Non è la prima guida così stampata, ma di certo la più aggiornata. Nel 2023 il Cai con l’associazione Amici dei traumatizzati cranici, Associazione disabili bergamaschi, Associazione Omero, Bergamo AAA, Phb-Polisportiva Bergamasca ha dato vita alla prima edizione di «Insieme sui sentieri» con il contributo di Regione Lombardia. Poi nel 2025, la seconda edizione, «grazie alla collaborazione di nuove realtà e di Coop Lombardia », specifica. Ad aumentare anche i contenuti: sono 118 (nel frattempo già diventati 134) i percorsi censiti in Bergamasca. Ma il cuore del lavoro non è solo il numero. È il metodo. Ogni sentiero è stato valutato non in astratto, ma con chi quei sentieri desidera poi percorrerli e viverli, insieme. Ogni percorso è ora illustrato attraverso una scheda informativa che presenta i gradi di accessibilità, i livelli di difficoltà, i servizi e gli ostacoli presenti, tempi e pendenze. Ogni scheda è integrata con tracee Gpx e materiali specifici scaricabili attraverso il geoportale del Cai, semplicemente inquadrando il Qr code presente.

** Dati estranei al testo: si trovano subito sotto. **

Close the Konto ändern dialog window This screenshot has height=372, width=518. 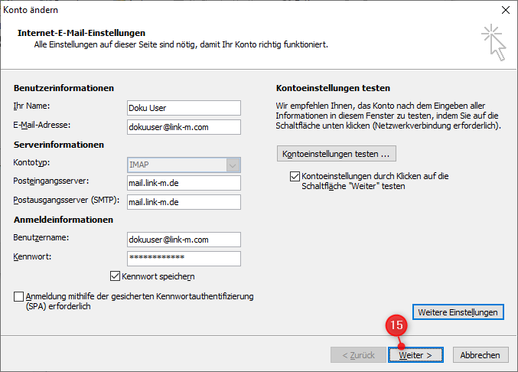pyautogui.click(x=503, y=10)
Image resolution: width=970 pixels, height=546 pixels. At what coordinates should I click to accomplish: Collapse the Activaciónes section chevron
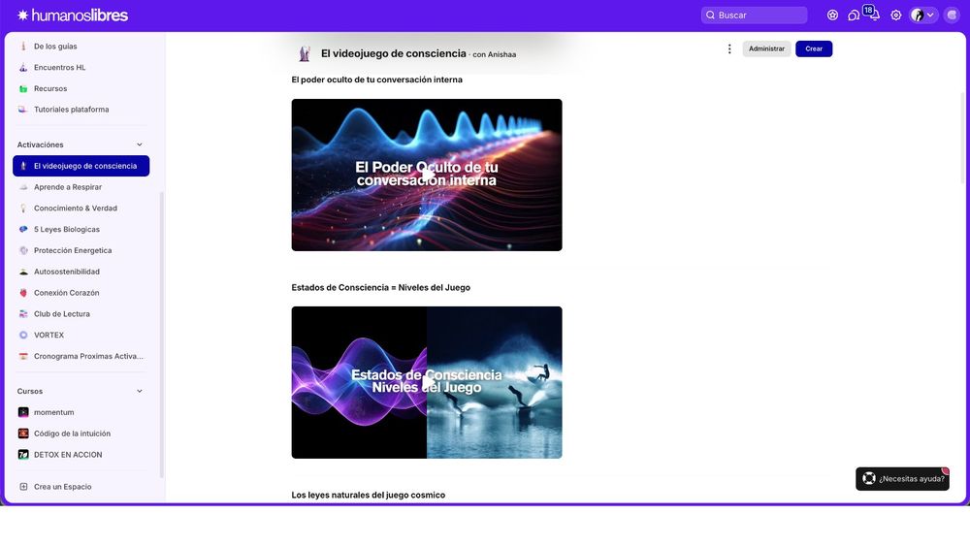tap(139, 145)
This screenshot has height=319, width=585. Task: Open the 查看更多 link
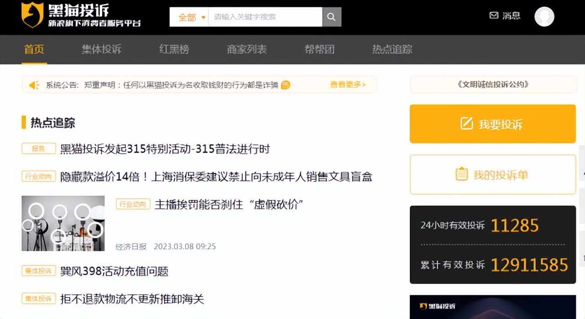point(348,85)
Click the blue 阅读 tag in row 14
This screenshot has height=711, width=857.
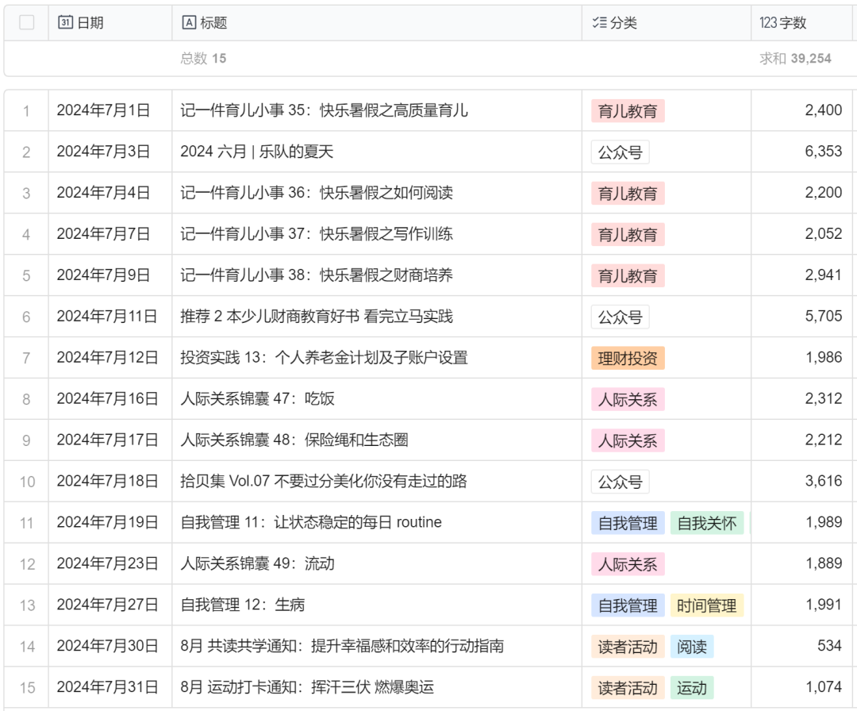click(692, 647)
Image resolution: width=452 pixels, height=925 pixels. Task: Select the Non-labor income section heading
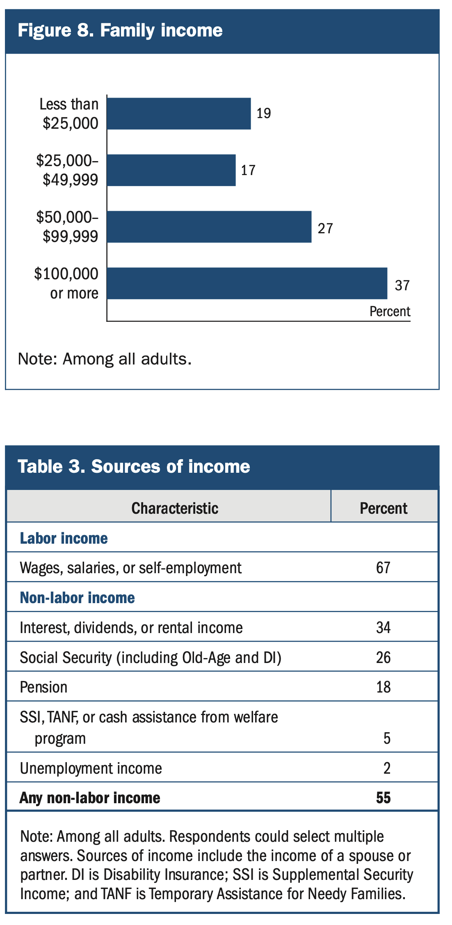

La guida non promette una montagna senza limiti, ma una montagna sicuramente più consapevole: «Buona parte della montagna può diventare accessibile, se la si conosce e la si progetta bene», prosegue. Da qui nasce infatti un cambiamento culturale. Comuni, fondazioni, scuole, università, realtà turistiche e associazioni stanno iniziando a ragionare insieme su accessibilità e inclusione. Alcuni percorsi sono stati migliorati, alcuni rifugi adeguati, altri progetti sono in corso: dalle audioguide per ogni sentiero che l’Iiss Ettore Majorana sta realizzando con Omero, al dialogo con l’università e con il mondo del turismo. La guida, perfetta per questa nuova stagione estiva alle porte, non è dunque un punto d’arrivo. È una tappa di un cammino più grande: rendere la montagna, e con essa la comunità, più accogliente per tutti. Perché l’accessibilità pensata per qualcuno finisce spesso anche per migliorare la vita di molti: persone anziane, famiglie con bambini, chi attraversa un momento temporaneo di fragilità.